Typhoon Haiyan, one of the strongest storms ever recorded, struck the Philippines in November 2013 with winds of up to 190 mph (305 kph). At least 10,000 people died in one Philippine province alone.
USS George Washington leads US fleet out of Hong Kong for Philippines
The fleet cuts short its Hong Kong stay as the UN seeks US$301m to aid Philippine recovery
Agencies in Manila
The United Nations yesterday launched an appeal for US$301 million for typhoon-ravaged Philippines, and US warships left Hong Kong on a mercy mission to deliver aid.
"We are certainly expecting the worst. As we get more and more access we find the tragedy of more and more people killed in this typhoon," UN humanitarian operations director John Ging said, after Philippine President Benigno Aquino declared a "state of national calamity".
Nearly 10 million people, or 10 per cent of the Philippines' population, have been affected by Super Typhoon Haiyan, while 660,000 have lost their homes. The Philippine government said more than two million need food.
Many countries have pledged aid, including a modest amount from China, which has been embroiled in a bitter territorial dispute with the Philippines.
The nuclear-powered USS George Washington, carrying about 5,000 sailors and more than 80 aircraft, was joined by four other US Navy ships that cut short their stay in Hong Kong.
They should arrive in two to three days, the Pentagon said. A British warship, currently in Singapore, is also being deployed.
"There will be food, water and medical supplies that meet us in the area, and then we'll provide the logistics lift required in order to get those supplies from the logistic ships into the beach," said Captain Thomas Disy of cruiser USS Antietam.
The United Nations said 10,000 people were feared dead in Tacloban, the provincial capital of Leyte where five-metre waves whipped up by 315km/h winds flattened nearly everything in their path on Friday.

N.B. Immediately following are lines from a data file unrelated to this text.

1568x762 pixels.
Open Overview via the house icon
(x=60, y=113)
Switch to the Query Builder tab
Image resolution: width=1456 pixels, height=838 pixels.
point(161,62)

UN humanitarian chief Valerie Amos praised the international community's reaction since Haiyan hit but said much more needed to be done.
China, where the typhoon killed several people, has promised US$100,000 in aid to Manila, along with another US$100,000 through the Chinese Red Cross - far less than pledged by other economic heavyweights. The state-run Global Times said China should show generosity, despite tensions with Manila.
Japan has offered US$10 million and Australia US$9.6 million.